Running Pretrained ImageNet: the Easy way

For easier use of pretrained models, we provide a wrapper specifically written for the case of ImageNet, so one can take an image and directly compute features or predictions from them. Both Python and Matlab wrappers are provided. We will describe the use of the Python wrapper here, and the Matlab wrapper usage is very similar.
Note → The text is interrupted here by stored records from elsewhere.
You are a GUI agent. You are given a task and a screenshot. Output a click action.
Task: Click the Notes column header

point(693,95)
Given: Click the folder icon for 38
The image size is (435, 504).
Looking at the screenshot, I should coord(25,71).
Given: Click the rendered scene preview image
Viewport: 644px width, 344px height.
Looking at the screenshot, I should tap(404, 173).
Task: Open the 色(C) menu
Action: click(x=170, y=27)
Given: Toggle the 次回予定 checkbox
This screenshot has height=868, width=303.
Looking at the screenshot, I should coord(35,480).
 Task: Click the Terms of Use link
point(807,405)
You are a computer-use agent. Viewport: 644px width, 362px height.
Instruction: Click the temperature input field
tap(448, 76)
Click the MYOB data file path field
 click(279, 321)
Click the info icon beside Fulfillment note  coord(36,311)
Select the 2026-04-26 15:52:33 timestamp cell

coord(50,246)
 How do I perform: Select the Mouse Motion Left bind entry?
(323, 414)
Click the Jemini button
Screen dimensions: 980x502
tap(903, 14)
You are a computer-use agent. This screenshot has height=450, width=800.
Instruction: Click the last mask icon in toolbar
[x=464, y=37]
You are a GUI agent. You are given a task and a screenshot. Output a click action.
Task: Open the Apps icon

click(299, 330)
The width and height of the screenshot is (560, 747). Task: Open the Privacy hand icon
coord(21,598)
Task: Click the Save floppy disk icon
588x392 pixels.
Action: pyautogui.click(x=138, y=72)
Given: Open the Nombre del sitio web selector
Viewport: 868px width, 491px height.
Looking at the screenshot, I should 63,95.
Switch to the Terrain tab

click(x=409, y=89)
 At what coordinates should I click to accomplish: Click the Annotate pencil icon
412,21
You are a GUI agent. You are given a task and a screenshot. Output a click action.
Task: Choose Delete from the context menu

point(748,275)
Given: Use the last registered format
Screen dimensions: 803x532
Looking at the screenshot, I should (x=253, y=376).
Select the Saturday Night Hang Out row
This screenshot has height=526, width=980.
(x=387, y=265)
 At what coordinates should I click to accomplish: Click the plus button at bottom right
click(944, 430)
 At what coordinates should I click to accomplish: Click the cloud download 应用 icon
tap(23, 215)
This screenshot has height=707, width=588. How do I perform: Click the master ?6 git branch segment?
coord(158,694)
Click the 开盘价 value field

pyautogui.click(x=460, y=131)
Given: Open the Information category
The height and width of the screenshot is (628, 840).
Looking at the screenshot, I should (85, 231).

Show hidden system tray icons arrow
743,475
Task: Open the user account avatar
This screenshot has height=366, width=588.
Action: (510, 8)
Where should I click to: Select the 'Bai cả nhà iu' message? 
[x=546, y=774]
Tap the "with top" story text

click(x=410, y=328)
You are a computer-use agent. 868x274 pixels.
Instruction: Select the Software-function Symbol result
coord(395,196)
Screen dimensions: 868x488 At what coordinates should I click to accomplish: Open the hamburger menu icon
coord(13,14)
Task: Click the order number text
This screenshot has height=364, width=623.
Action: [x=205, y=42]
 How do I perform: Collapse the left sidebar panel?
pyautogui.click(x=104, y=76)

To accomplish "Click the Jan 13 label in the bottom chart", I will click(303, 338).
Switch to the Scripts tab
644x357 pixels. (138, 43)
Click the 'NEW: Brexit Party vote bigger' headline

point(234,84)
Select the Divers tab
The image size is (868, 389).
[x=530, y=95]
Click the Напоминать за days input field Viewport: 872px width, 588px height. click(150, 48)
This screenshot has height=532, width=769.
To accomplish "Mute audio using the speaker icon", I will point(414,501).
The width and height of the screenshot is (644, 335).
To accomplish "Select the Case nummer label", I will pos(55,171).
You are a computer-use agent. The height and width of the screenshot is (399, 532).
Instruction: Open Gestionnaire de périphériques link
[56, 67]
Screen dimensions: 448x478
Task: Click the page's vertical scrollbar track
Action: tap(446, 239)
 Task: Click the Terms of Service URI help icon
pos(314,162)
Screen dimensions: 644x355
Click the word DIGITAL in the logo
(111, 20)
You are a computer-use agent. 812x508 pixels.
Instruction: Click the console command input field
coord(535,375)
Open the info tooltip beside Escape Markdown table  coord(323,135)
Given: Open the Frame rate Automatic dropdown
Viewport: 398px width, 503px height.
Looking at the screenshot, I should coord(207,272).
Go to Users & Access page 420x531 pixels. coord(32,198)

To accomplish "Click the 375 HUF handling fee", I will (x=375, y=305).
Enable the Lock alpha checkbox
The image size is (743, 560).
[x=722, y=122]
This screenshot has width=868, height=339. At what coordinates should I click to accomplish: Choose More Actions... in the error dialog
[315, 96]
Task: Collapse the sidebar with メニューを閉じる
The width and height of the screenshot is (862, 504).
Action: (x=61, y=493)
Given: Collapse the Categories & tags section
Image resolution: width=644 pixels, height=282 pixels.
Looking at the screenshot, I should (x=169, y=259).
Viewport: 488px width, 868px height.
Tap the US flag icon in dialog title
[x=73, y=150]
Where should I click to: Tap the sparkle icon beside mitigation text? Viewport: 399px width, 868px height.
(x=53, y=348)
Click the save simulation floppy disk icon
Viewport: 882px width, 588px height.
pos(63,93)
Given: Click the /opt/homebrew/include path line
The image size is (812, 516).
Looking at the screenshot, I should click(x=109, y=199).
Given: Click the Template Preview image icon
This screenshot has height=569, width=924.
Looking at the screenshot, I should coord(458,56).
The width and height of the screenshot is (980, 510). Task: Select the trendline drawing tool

We assume that you have successfully compiled Caffe and set the correct PYTHONPATH. If not, please refer to the installation instructions. You will use our pre-trained imagenet model, which you can download (232.57MB) by running examples/imagenet/get_caffe_reference_imagenet_model.sh. Note that this pre-trained model is licensed for academic research / non-commercial use only.

Ready? Let's start.


In [1]:
from caffe import imagenet
from matplotlib import pyplot

# Set the right path to your model file, pretrained model,
# and the image you would like to classify.
MODEL_FILE = 'imagenet/imagenet_deploy.prototxt'
PRETRAINED = 'imagenet/caffe_reference_imagenet_model'
IMAGE_FILE = 'images/cat.jpg'

Loading a network is easy. imagenet.ImagenetClassifier wraps everything. In default, the classifier will crop the center and corners of an image, as well as their mirrored versions, thus creating a batch of 10 images. If you look at the provided MODEL_FILE you can actually see that we are defining the input batch size to be 10.

If you would like to just do the center, you need to specify center_only=1, and also change the batch size from 10 to 1 in the prototxt.


In [2]:
net = imagenet.ImageNetClassifier(
    MODEL_FILE, PRETRAINED)

We will set the phase to test since we are doing testing, and will first use CPU for the computation.


In [3]:
net.caffenet.set_phase_test()
net.caffenet.set_mode_cpu()

So now, we can do a prediction. Let's show some output as well:


In [4]:
prediction = net.predict(IMAGE_FILE)
print 'prediction shape:', prediction.shape
pyplot.plot(prediction)


prediction shape: (1000,)
Out[4]:
[<matplotlib.lines.Line2D at 0x8400dd0>]

You can see that the prediction is 1000-dimensional, and is pretty sparse.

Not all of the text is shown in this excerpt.